Parker turns to cover the “Majuscules in History and Scholarship” highlighting the odd phenomena of their disappearance and the likelihood that the greater part of them did not disappear in antiquity but rather as the minuscule copies gained preeminence the majuscules were subject to reuse/repurposing. This is evidenced by palimpsests and the number of majuscules being found used as book bindings later on. Following a brief summary of palimpsests Parker looks at the effects of the emergence of minuscule texts. He highlights the early reference to/use of majuscule texts: Codex Vaticanus by Bombasius and then Bessarion; Codex Bezae possibly the Council of Trent; Codex Regius and the use of some by Stephanus in his third (1550) edition. Then he lists the increasing usage of majuscules by the newer critical editions put out by Walton, Simeon, Fell, Mill, Kuster, and Wettstein. The nineteenth century saw the discovery of Codex Sinaiticus, and some classifications of minuscules which are now treated as majuscules. The 20th century saw the list of majuscules grow past 250. In the 21st century this list is 300 items, though there are not 300 majuscules due to complexities in acquisition of several parts belonging to the same manuscripts. The list does not include commentaries, lectionaries, marginalia, ostraca, or inscriptions. As of the writing the number of separate majuscule mss was 285.

In part 3 Parker discusses four pre-Constantinian majuscule mss dating before A.D. 312: 0220, 0171, 0189, and 0162, none of which are written in a common hand or in the hand that typifies biblical majuscule.

Part 4 highlights the biblical majuscule from the period of Constantine until the majuscule fades from use. A focus in this discussion is the paleographic classification of the hands used to write the mss.

Part 5 highlight the unique characteristics, abbreviations, and marks that identify particular scribal practices in the mss of which some features have suffered neglect; such as, “Miniatures and artwork such as decorative strips or coronae”.

Part 6 is a discussion of the relationship of majuscules to the papyri and the implications of the scholarship surrounding the papyri. Of particular note is the fact that the contents of the papyri have destroyed the notion of independent local recensions or text-types, the genealogical theory upon which Hort had based his historical reconstruction of the development of the NT text.


Part 7 covers the most recent scholarship on the major majuscule texts.

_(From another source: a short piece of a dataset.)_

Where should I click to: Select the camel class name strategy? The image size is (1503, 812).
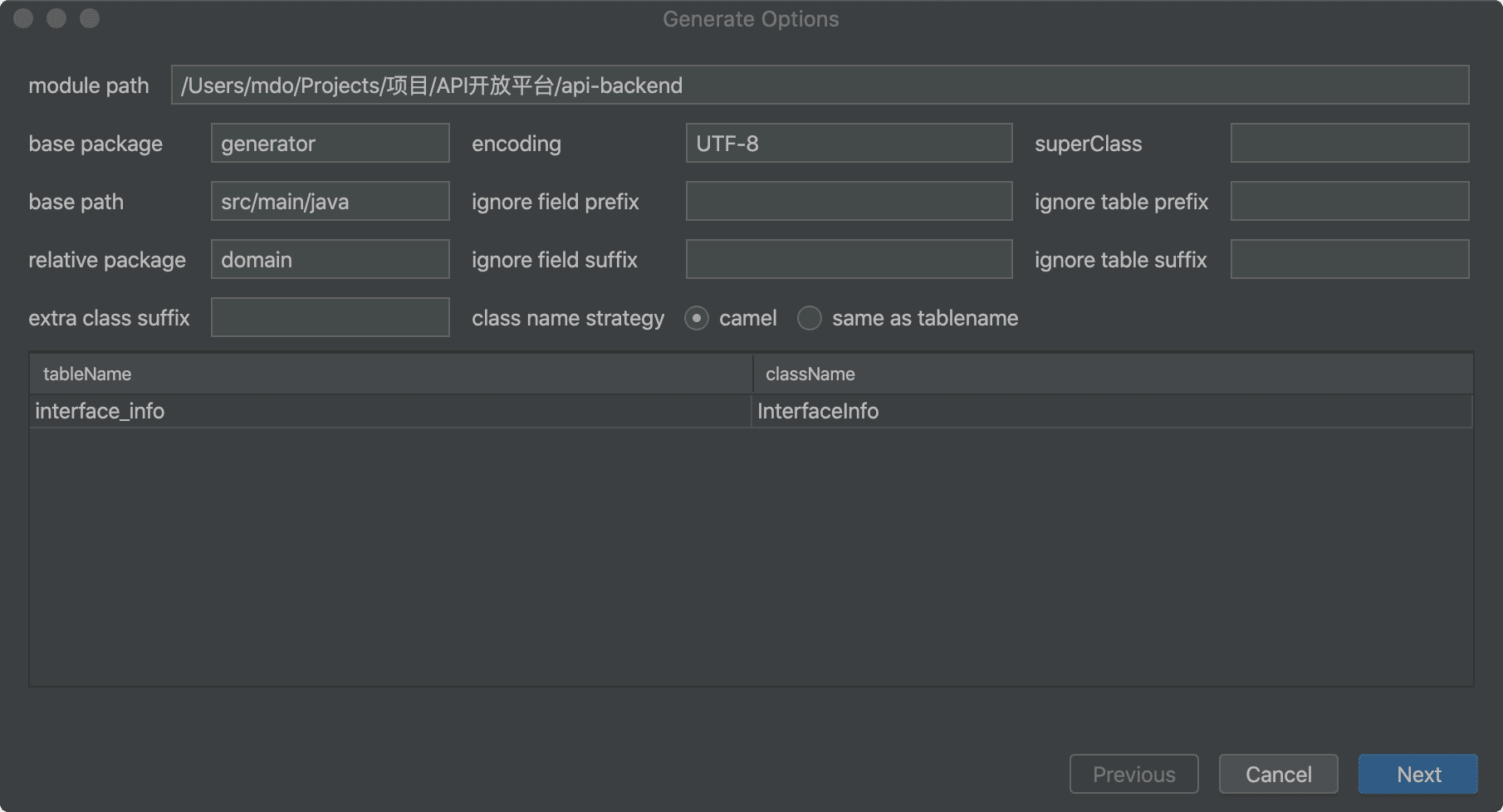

Highlighted here are Text und Textwert, the International Greek New Testament Project (which contains all the majuscule mss of John), the website NTTranscripts, and some major studies on Codex Sinaiticus, Codex Alexandrinus, Codex Petropolitanus, Codex Vatacanus, Codex Ephraemi Rescriptus (which has not received proper attention), and the Graeco-Latin bilinguals. Lastly he covers major scholarship on Codex Beze. In this last case Parker points out the changing direction of TC study toward reconstructing history on the basis of textual variants. Here he raises some cautions, particularly the impact of literary criticism.